Be cautious using XPathDocument and DTDs.

From the docs:

“There are two ways to read an XML document in the System.Xml.XPath namespace. One is to read an XML document using the read-only XPathDocument class and the other is to read an XML document using the editable XmlDocument class in the System.Xml namespace.“

Further on, on the same page, it says:

“ The following example illustrates using the XPathDocument class’s string constructor to read an XML document.“

However, there is no example. Perhaps that’s the reason for an average rating of 2.31 out of 9. BTW, this string constructor is in fact interpreted as a URI. So why they didn’t choose to implement a constructor using a the Uri-class is beyond me.

What it fails to mention is that you need to be extra careful reading an XML document with XPathDocument, especialy when it has a reference to a DTD. And even worse, when you don’t control the location where this DTD is supposed to be.

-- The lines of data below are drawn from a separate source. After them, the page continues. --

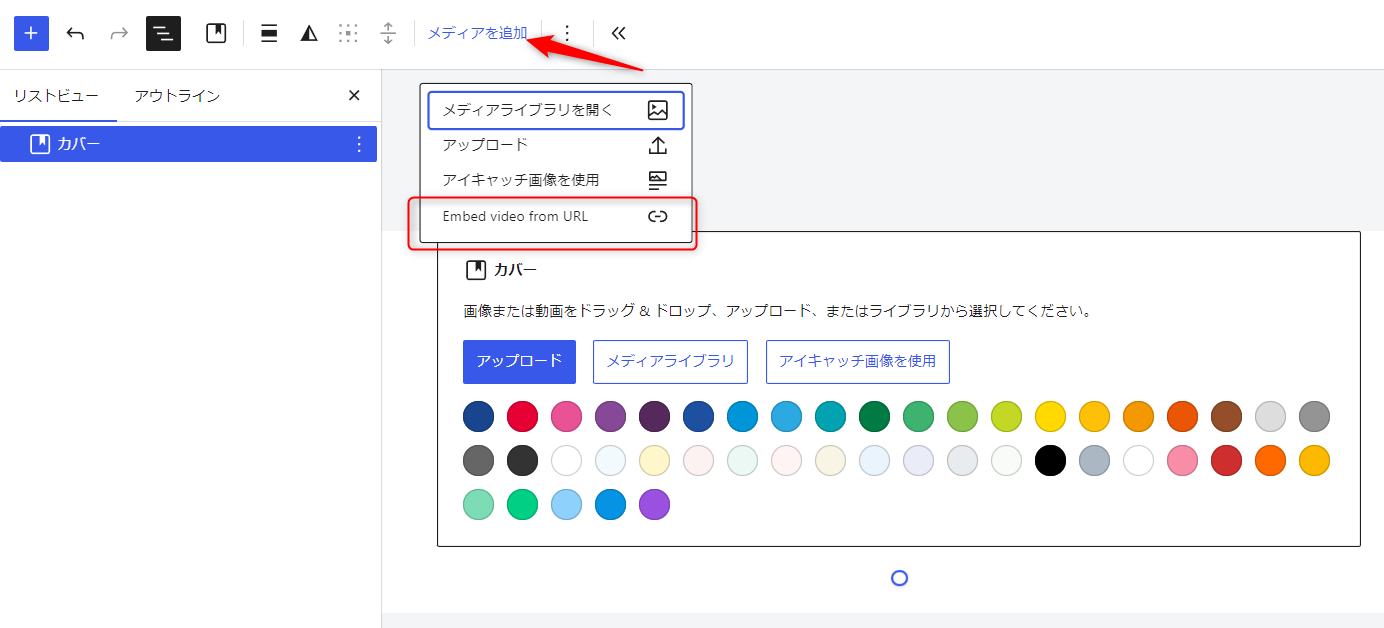
Task: Click the メディアライブラリ outlined button
Action: click(x=670, y=361)
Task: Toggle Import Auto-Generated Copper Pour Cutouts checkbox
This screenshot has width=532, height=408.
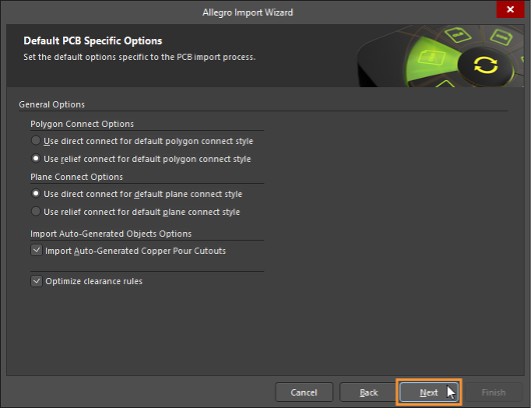Action: (36, 250)
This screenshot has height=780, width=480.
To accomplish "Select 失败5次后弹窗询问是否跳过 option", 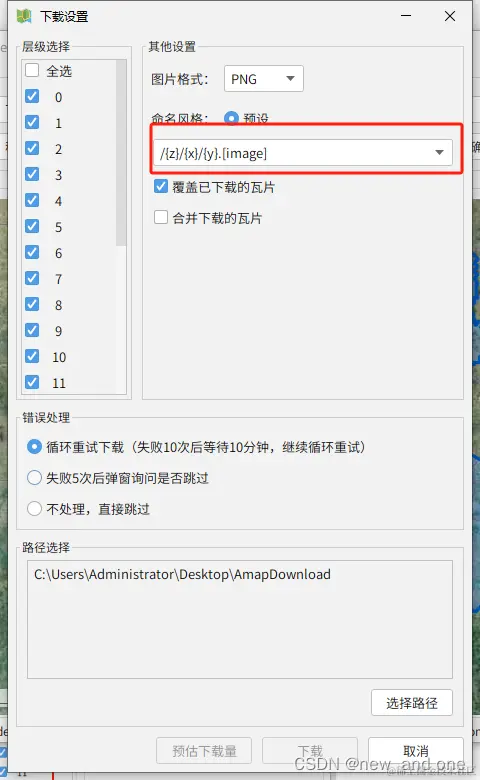I will pos(34,478).
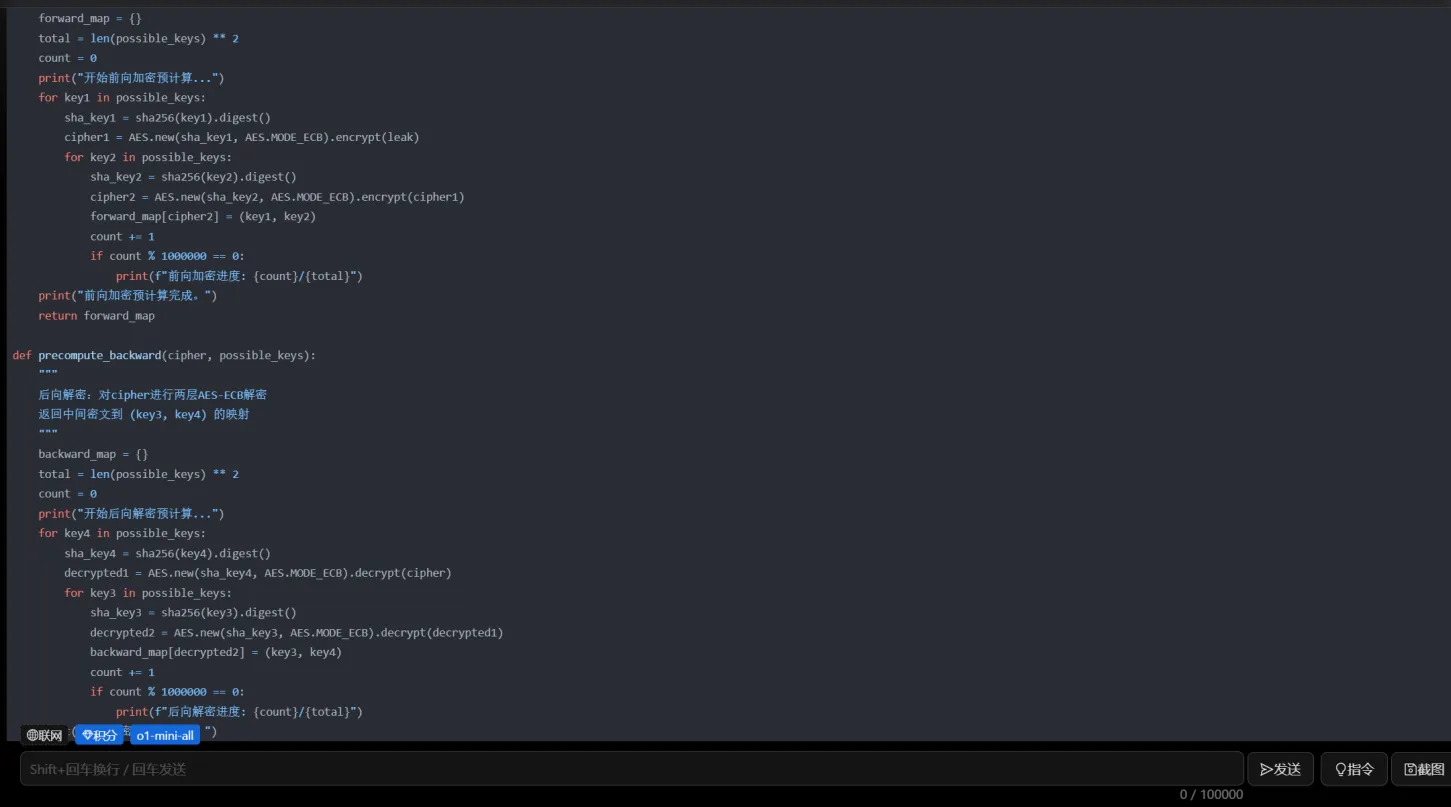Click the forward_map[cipher2] assignment line
1451x807 pixels.
click(203, 217)
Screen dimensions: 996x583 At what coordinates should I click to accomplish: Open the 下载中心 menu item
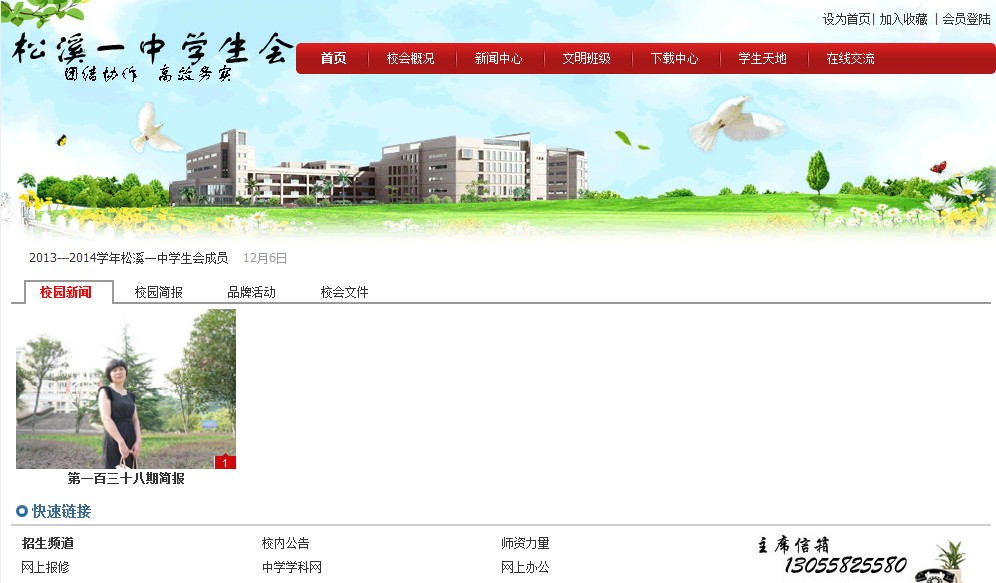coord(674,59)
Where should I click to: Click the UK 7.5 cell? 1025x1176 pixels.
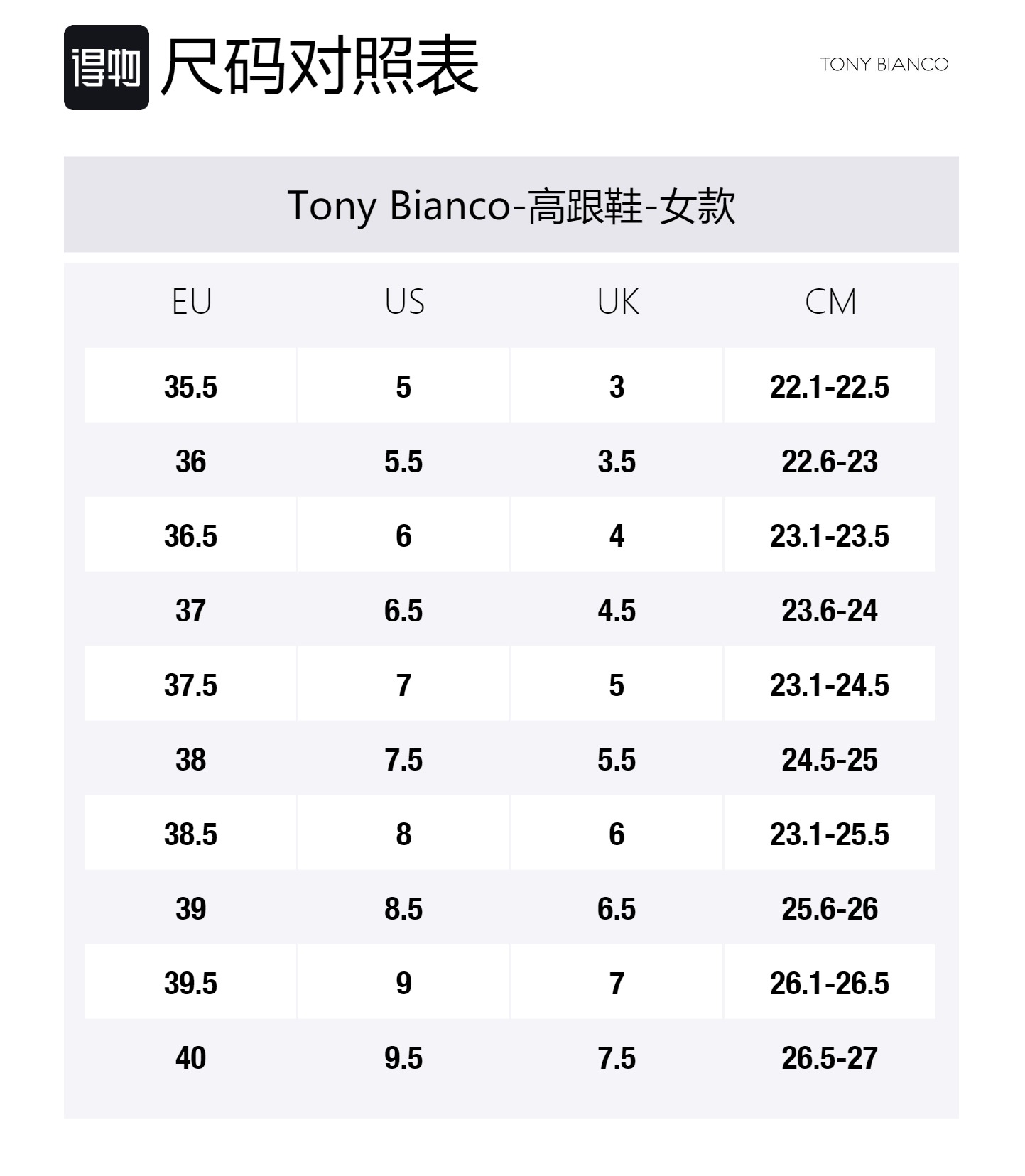617,1057
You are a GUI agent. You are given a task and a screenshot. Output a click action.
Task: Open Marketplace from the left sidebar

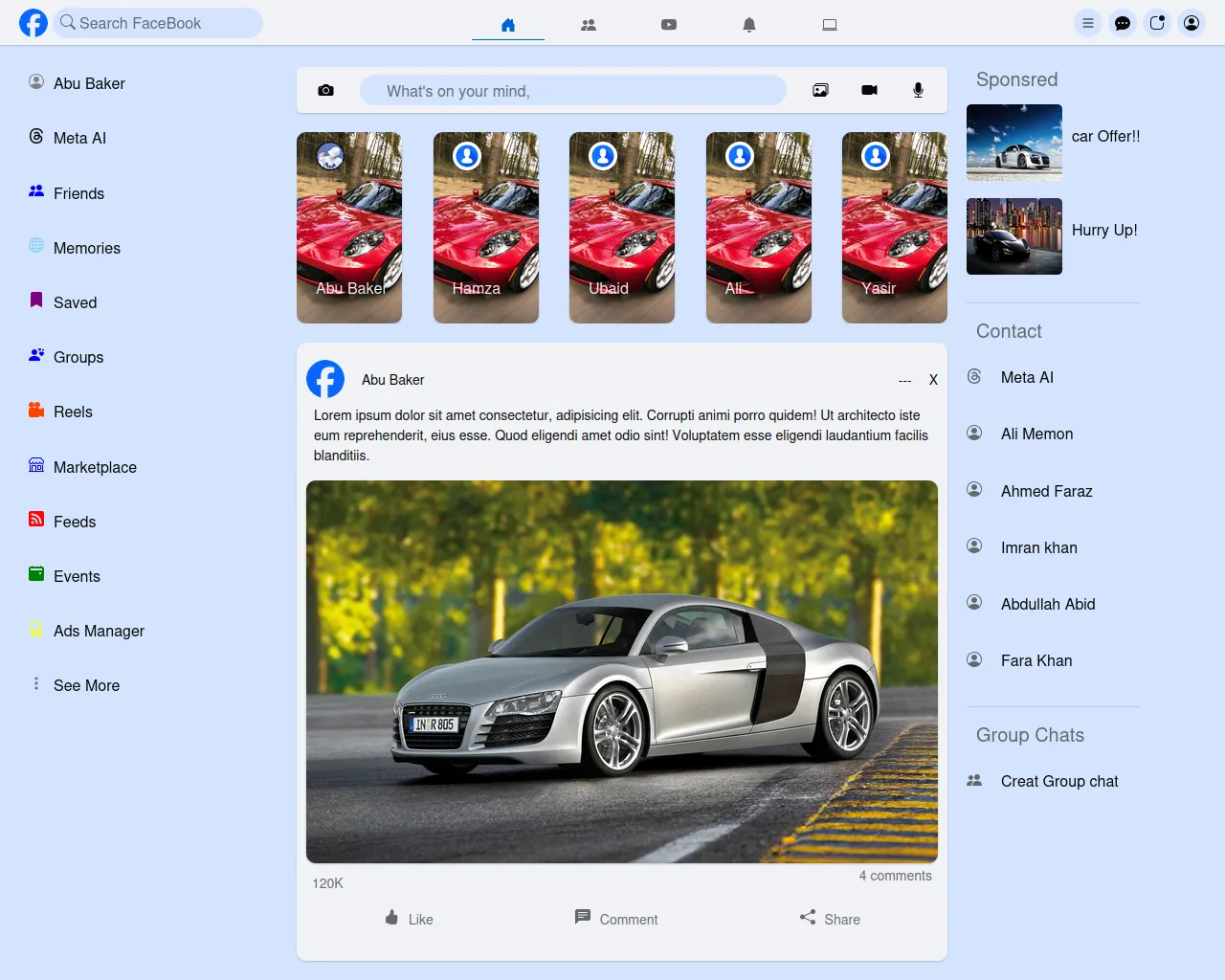point(94,467)
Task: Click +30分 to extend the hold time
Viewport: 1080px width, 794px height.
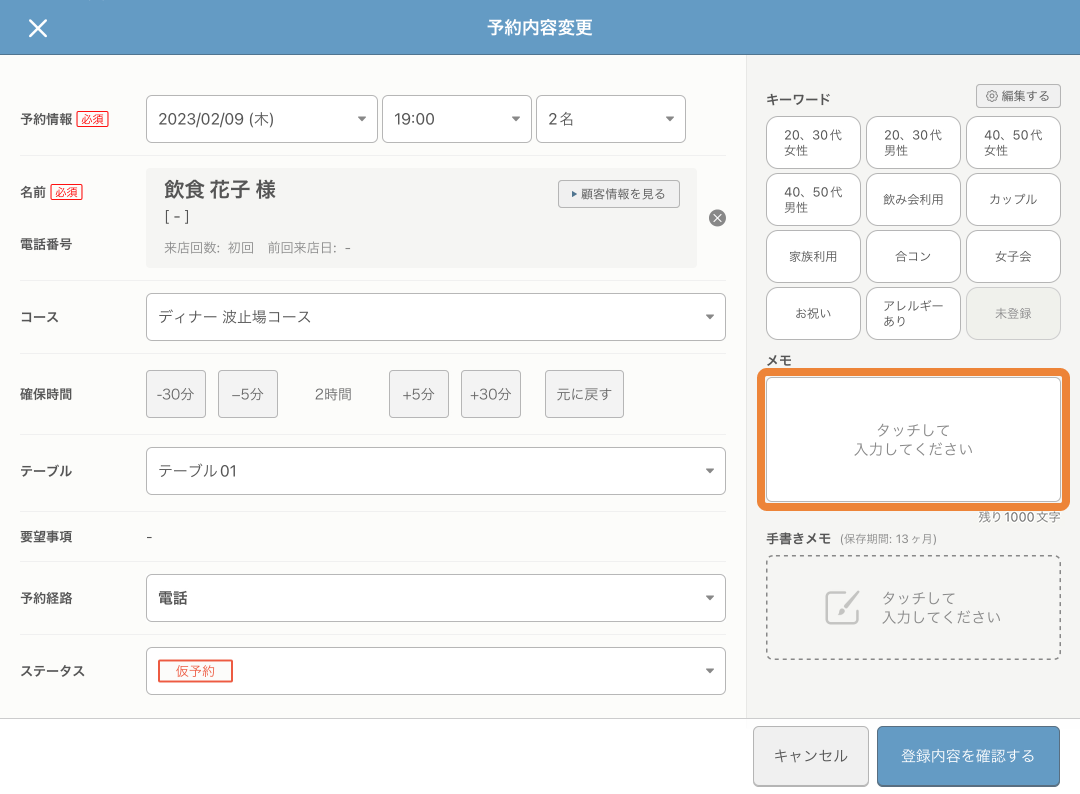Action: 490,393
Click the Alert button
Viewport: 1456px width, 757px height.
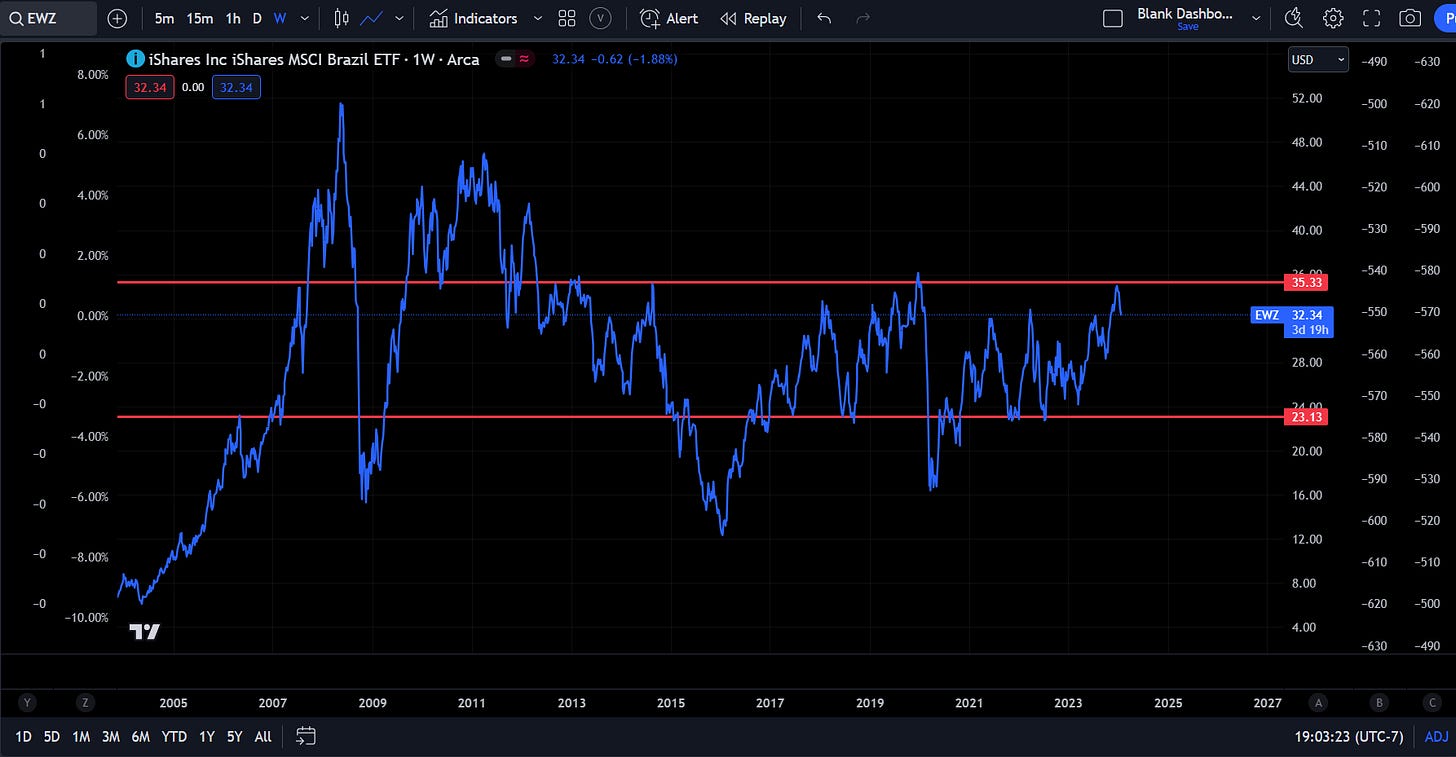[x=669, y=18]
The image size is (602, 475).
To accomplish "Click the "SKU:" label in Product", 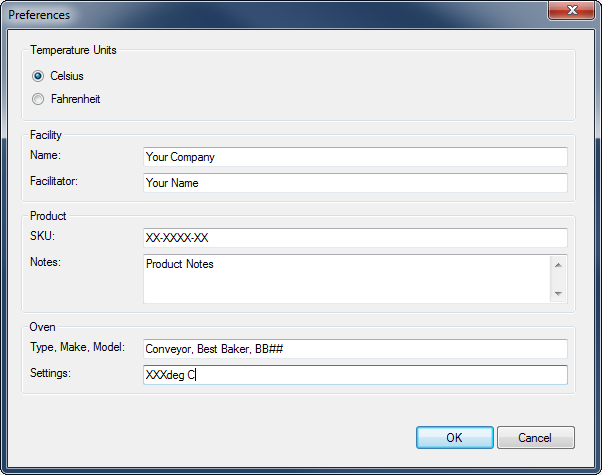I will coord(43,235).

Consider this simple XML file:

<?xml version=1.0 encoding=utf-8?>

<!DOCTYPE Library  SYSTEM http://www.devtips.net/bijlagen/sample.dtd>

<Library>

  <family>

    <title>Our Family</title>

    <parent role=mother>Christina</parent>

    <parent role=father>Jean Luc</parent>

    <child role=daughter>Sofia</child>

    <child role=son>Pedro</child>

  </family>

</Library>

Will this load with:

XPathDocument doc = new XPathDocument(@”d:\temp\test.xml”);

? Yes, it will. But when an administrator decides to rename the DTD, or the server running www.devtips.net goes offline, or as happened recently, a firewall blocks you from accessing the server… it will fail! Because in the construction of XPathDocument, there’s an http GET command to see if it can access the DTD. It’s not doing anything with the DTD. It’s for just in case. So while XPathDocument is initially set up to be a faster alternative to XmlDocument, you’ll have the additional overhead of an http request that needs to be resolved. Imagine that server being on the other side of the globe!

You will also get an exception (i.e. a WebException) if it fails to get to the DTD for any reason, thus breaking your app, because it will not load the XML file.

What about when a XML Schema is referenced? Well, then there’s no problem. It’s not trying to get the remote schema.

In conclusion, be careful using XPathDocument, it may not be as fast as you thought it was. And avoid it when your XML file references a DTD on a location that you have no control over.